[Source listing]

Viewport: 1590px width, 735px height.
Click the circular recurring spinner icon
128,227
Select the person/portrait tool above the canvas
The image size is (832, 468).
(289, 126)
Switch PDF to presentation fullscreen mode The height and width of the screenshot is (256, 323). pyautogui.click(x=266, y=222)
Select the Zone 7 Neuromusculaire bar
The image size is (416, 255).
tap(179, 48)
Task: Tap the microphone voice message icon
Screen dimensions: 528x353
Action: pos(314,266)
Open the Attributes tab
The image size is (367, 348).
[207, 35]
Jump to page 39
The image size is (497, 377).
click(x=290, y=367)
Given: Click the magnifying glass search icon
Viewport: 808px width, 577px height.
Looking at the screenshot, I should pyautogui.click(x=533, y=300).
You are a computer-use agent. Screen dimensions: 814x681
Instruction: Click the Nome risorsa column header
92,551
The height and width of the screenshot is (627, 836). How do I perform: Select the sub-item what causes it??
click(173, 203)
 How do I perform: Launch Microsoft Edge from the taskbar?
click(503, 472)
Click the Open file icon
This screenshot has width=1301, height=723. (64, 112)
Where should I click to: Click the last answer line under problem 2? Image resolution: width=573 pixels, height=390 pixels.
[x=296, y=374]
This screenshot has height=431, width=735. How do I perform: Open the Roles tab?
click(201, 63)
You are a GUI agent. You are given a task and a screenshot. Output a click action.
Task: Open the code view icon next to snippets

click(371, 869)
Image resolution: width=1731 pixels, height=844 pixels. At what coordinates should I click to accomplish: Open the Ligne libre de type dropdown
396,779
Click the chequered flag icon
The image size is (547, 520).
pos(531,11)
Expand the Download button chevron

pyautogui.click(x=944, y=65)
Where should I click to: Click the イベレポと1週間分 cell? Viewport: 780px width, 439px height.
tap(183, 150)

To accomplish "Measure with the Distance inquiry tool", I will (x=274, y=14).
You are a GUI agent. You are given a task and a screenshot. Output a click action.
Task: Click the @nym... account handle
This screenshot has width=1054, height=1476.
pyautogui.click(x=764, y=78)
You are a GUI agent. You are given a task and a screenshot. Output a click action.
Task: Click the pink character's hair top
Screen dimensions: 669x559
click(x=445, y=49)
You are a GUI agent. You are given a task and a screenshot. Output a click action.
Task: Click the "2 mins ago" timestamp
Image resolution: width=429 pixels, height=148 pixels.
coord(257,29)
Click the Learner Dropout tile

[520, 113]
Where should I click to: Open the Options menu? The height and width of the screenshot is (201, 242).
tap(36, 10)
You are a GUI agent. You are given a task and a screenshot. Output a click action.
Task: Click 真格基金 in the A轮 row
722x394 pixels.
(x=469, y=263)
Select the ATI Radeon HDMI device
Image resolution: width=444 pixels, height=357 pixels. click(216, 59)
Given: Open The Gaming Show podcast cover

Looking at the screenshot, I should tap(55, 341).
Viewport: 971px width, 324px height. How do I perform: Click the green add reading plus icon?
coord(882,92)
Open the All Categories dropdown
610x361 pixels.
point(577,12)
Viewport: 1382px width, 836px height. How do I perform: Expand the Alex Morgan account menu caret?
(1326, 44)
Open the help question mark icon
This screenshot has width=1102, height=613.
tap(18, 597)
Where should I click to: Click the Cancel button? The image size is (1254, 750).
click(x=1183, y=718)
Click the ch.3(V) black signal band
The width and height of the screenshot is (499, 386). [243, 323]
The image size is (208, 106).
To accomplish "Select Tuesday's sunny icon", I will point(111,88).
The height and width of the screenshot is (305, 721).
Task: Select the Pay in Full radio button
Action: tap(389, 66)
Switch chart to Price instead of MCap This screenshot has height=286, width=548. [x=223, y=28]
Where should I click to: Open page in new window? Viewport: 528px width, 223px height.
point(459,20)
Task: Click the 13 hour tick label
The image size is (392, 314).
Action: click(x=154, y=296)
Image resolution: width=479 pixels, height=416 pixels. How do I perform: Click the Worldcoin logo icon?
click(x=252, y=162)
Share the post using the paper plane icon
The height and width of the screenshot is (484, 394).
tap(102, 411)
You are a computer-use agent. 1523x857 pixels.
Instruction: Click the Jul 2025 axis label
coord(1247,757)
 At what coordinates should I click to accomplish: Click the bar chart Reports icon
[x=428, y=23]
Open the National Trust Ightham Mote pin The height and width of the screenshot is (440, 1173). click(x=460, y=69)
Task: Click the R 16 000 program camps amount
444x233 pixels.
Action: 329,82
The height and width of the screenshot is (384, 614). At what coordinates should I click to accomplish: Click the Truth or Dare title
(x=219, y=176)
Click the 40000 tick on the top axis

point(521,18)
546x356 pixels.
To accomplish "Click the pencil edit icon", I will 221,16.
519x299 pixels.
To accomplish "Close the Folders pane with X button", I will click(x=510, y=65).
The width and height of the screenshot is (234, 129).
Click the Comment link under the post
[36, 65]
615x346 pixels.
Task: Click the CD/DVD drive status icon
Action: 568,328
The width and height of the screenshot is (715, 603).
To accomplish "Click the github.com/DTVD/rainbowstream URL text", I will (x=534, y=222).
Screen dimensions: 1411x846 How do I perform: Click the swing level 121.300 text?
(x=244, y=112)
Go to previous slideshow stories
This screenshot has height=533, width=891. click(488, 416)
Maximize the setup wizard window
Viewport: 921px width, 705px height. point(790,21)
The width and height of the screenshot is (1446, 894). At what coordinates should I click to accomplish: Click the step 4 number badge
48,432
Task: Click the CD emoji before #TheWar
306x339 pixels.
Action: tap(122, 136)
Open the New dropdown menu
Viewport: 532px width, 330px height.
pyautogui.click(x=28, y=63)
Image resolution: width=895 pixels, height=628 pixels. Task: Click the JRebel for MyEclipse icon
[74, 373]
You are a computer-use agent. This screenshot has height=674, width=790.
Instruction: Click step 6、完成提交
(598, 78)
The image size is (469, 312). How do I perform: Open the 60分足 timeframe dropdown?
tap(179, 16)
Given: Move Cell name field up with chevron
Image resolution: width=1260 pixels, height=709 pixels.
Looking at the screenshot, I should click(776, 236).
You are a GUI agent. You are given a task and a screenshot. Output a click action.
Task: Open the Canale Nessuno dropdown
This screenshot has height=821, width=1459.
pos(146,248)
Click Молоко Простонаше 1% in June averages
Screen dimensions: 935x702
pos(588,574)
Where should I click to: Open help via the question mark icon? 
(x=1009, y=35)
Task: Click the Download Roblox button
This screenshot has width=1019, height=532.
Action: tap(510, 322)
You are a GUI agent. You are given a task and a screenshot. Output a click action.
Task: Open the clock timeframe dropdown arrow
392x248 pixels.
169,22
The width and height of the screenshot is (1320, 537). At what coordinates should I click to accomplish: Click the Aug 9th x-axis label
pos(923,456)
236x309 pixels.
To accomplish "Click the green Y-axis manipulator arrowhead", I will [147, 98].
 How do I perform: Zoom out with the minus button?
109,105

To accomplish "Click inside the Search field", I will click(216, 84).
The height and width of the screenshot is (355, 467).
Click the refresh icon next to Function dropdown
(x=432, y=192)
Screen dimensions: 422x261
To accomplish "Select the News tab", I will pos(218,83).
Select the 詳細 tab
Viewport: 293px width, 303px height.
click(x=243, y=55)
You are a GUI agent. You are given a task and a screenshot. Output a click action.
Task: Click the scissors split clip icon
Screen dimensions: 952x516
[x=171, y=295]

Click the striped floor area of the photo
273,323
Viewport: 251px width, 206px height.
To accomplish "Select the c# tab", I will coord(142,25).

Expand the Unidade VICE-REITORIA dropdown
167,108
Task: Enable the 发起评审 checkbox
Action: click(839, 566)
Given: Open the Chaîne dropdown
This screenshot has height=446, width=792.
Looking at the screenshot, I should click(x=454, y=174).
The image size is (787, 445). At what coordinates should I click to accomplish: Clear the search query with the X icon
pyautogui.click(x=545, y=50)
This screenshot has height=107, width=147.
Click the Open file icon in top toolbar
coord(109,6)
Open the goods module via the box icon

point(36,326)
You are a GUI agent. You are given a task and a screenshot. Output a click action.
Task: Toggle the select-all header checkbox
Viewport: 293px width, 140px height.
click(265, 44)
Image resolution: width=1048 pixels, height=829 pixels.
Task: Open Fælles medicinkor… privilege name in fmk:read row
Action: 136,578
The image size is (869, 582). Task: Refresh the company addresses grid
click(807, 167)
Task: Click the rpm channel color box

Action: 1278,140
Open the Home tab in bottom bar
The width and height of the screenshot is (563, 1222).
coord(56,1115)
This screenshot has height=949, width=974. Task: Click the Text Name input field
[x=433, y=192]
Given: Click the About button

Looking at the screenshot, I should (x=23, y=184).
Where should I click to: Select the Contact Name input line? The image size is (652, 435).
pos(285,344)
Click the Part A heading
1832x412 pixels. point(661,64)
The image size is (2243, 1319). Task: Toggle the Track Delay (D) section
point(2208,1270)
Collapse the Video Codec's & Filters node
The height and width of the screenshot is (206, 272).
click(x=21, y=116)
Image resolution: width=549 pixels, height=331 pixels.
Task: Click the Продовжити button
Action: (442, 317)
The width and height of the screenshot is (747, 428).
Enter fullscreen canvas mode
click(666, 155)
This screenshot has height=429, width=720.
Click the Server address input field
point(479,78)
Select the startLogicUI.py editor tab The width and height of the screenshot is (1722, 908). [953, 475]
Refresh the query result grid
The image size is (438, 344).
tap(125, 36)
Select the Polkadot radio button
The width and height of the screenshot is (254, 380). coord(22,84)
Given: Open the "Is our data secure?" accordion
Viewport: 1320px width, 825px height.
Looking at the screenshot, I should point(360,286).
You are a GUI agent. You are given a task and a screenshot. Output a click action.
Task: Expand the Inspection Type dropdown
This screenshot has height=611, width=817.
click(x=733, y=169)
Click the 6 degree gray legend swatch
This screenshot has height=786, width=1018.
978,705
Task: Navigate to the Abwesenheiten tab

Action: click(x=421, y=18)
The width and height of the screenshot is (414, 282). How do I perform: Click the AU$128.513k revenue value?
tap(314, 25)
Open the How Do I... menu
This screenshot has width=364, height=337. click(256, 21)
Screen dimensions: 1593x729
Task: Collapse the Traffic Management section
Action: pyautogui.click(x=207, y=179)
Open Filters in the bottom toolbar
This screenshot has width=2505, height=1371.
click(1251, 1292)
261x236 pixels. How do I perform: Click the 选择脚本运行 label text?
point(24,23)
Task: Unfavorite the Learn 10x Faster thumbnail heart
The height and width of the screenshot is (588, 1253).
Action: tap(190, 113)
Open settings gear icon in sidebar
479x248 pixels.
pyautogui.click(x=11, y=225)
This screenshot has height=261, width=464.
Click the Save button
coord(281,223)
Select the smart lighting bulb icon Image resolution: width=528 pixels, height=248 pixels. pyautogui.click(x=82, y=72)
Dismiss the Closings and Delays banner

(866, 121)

[STATED EXERCISE]:
Lay out the listing as a two-column CSV with the headers input and output. Start with the line containing "This screenshot has height=261, width=464." and continue through the end of the listing, putting each text and its answer in one row as quoted fields with line breaks replaced by spaces.

[RESULT OF THIS TASK]:
input,output
"This screenshot has height=261, width=464. Click the Save button","coord(281,223)"
"Select the smart lighting bulb icon Image resolution: width=528 pixels, height=248 pixels.","pyautogui.click(x=82, y=72)"
"Dismiss the Closings and Delays banner","(866, 121)"